• Jason Teefey

This installation explores human interaction and analogue technology in a post-analogue world. As we move ever further towards a fully-digital landscape powered through social media, digital marketing, and AI technology, information has become a commodity that is easily spread across the world. While this technology has allowed the world to be more connected than ever before, it has also enabled bad actors to quickly spread false and misleading information to a large audience before it can be debunked.
While ‘fake news’ is not a new concept, the digital landscape has allowed certain governments and political agitators to use fake news to create a concept this project calls a ‘fake past’. It is through this that they can promote an idealised and largely inaccurate portrayal of the past, where everyone was in their ‘right place’, and it ignores the real political and societal problems that many experienced. The creation of this ‘fake past’ is important as it allows its creator to mislead their audience and benefit politically/monetarily while directing their audiences anger towards political enemies or those deemed as a ‘problem’ or ‘inferior’ to their cause.

This body of work challenges the audience to move away from the comfort of modern digital technology and embrace the more tangible nature of analogue technology, specifically Cathode-Ray-Tube (CRT) Televisions.
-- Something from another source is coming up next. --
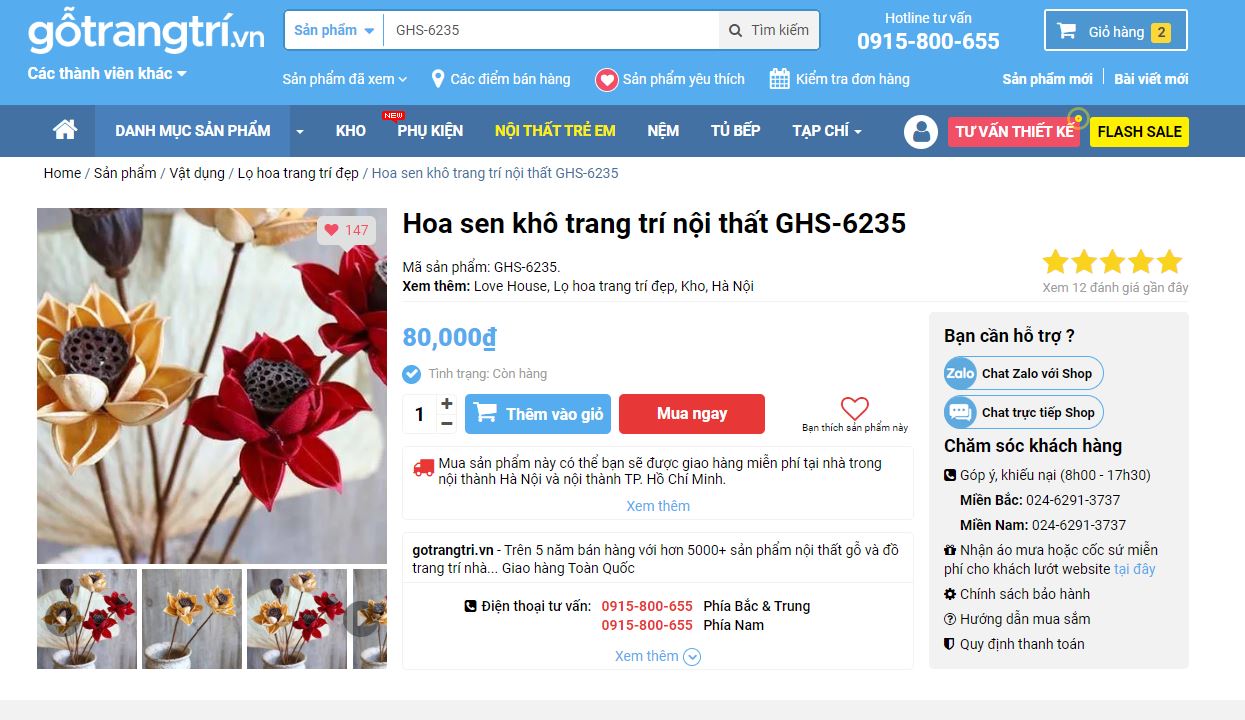Open the shopping cart Giỏ hàng
The width and height of the screenshot is (1245, 720).
[x=1115, y=30]
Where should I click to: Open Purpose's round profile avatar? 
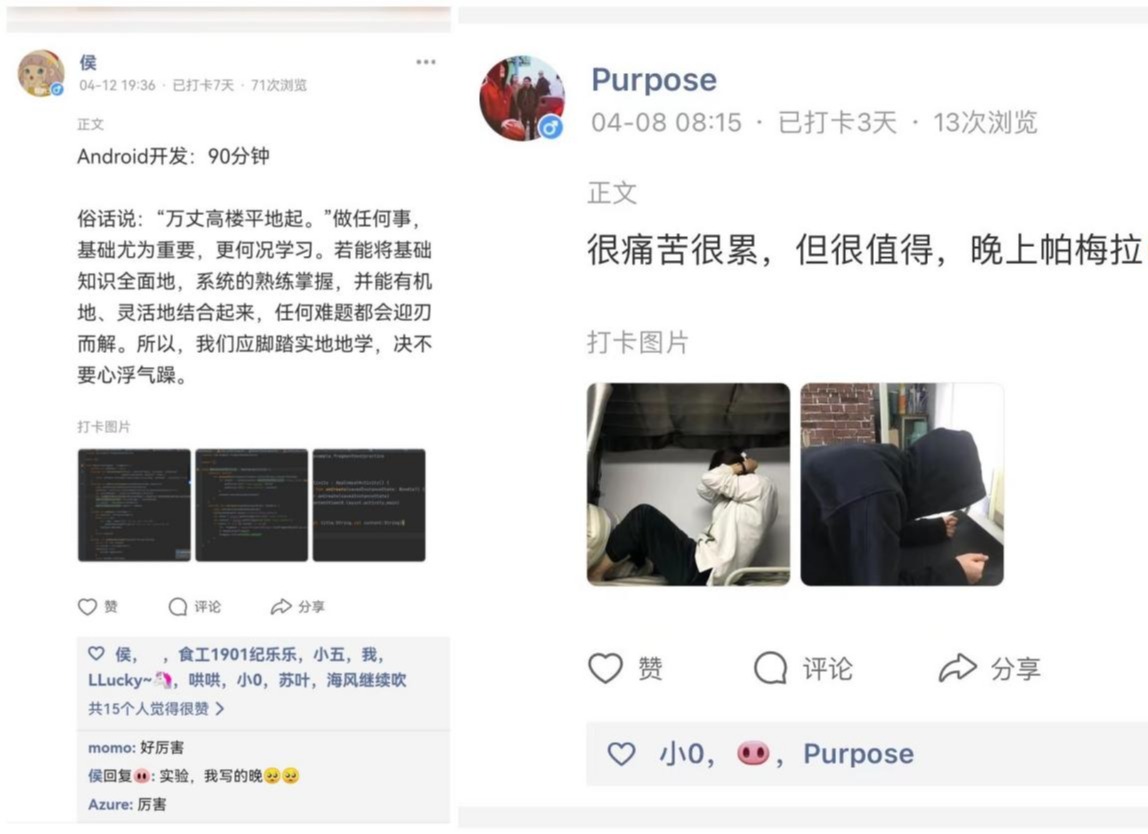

Through interaction with this obsolete analogue technology, this work reintroduces the friction, effort, and material presence of older technology into the viewing experience. In contrast to the flow of digital algorithms, the CRT televisions command attention, interaction, and an awareness of physical space.

By emphasizing the physical presence of the medium, this work asks the audience to become active participants rather than passive receivers, and to consider how a ‘fake past’ can quietly take hold when its distortions are repeated often enough to feel familiar.